A circa 6000 anni luce dalla Terra, nella costellazione dello Scorpione, la nebulosa, nota ufficialmente come IC 4628, è una grande regione ricca di gas e mucchi di polvere oscura. Queste nubi di gas sono regioni di formazione stellare che producono giovani stelle molto calde e brillanti. In luce visibile, queste stelle appaiono di colore bianco azzurro, ma emettono anche radiazione intensa in altre zone dello spettro, soprattutto nell’ultravioletto.
È questa luce ultravioletta prodotta dalla stelle che fa risplendere il gas. La radiazione strappa dagli atomi di idrogeno gli elettroni, che quindi si ricombinano e rilasciano energia sotto forma di luce. Ogni elemento chimico emette luce di un colore caratteristico durante il processo e per l’idrogeno il colore predominante è il rosso.

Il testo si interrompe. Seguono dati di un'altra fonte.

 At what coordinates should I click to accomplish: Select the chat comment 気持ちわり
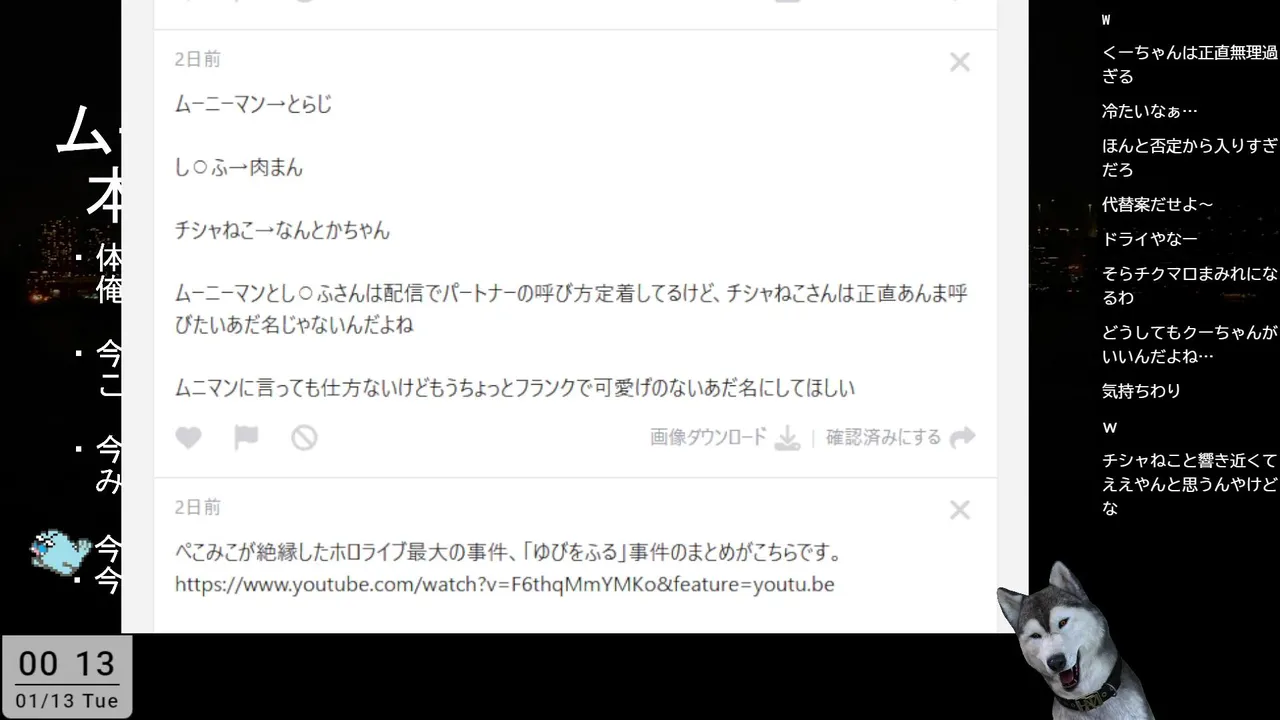(1141, 391)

IC 4628 è un esempio di regione HII (“acca-secondo” o idrogeno ionizzato).
La Nebulosa Gambero si estende per circa 250 anni luce e copre un’area di cielo pari a quattro volte quella della Luna piena. Nonostante l’enorme dimensione è stata spesso trascurata dagli osservatori sia a causa della sua debolezza sia perché la maggior parte della luce viene emessa a lunghezze d’onda a cui l’occhio umano non è sensibile. La nebulosa è nota anche come Gum 56, dal nome dell’astronomo australiano Colin Gum che pubblicò un catalogo di regioni HII nel 1955.

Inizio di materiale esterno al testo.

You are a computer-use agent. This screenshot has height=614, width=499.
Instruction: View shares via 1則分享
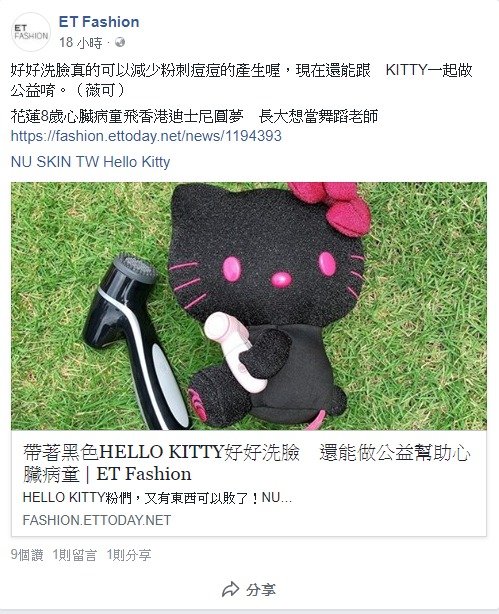pos(129,555)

Negli ultimi milioni di anni questa regione di cielo ha prodotto nuove stelle sia singole che in ammassi. Un ammasso stellare molto disperso, Collinder 316, si estende per gran parte di questa immagine: fa parte di un’associazione ancora più grande di stelle molto calde e luminose. Sono visibili anche molte strutture scure e cavità, dove la materia interstellare è stata spazzata via da venti potenti generati dalle vicine stelle calde.
Le immagini così nitide del VLT sono state ulteriormente migliorate per far risaltare i colori aggiungendo ulteriori immagini di alta qualità ottenute con vari filtri da Martin Pugh, un astronomo dilettante molto abile che osserva dall’Australia usando telescopi da 32 e 13 centimetri di diametro.
La fotografia fa parte di una survey pubblica molto dettaglia di una gran parte della Via Lattea nota come VPHAS+ che sfrutta la potenza del VST per cercare nuovi oggetti come stelle giovani e nebulose planetarie. Questa survey fornirà anche le più belle immagini mai ottenute di molte altre regioni di formazione stellare incandescenti, come quella mostrata qui.
Il VST è un telescopio per survey a largo campo, da 2,6 metri di diametro e con un campo di vista di circa 1 grado — due volte il diametro della Luna piena. Il programma VST è una joint venture tra l’INAF – Osservatorio di Capodimonte, Italia e ESO. La camera da 268 megapixel — OmegaCAM — al cuore dello strumento è progettata per fornire immagini del cielo di altissima qualità in tempi molto rapidi. il VST è il più grande telescopio al mondo progettato esclusivamente per osservare in continuità il cielo in luce visibile, e complementa il telescopio infrarosso per survey, VISTA, anch’esso situato in Paranal.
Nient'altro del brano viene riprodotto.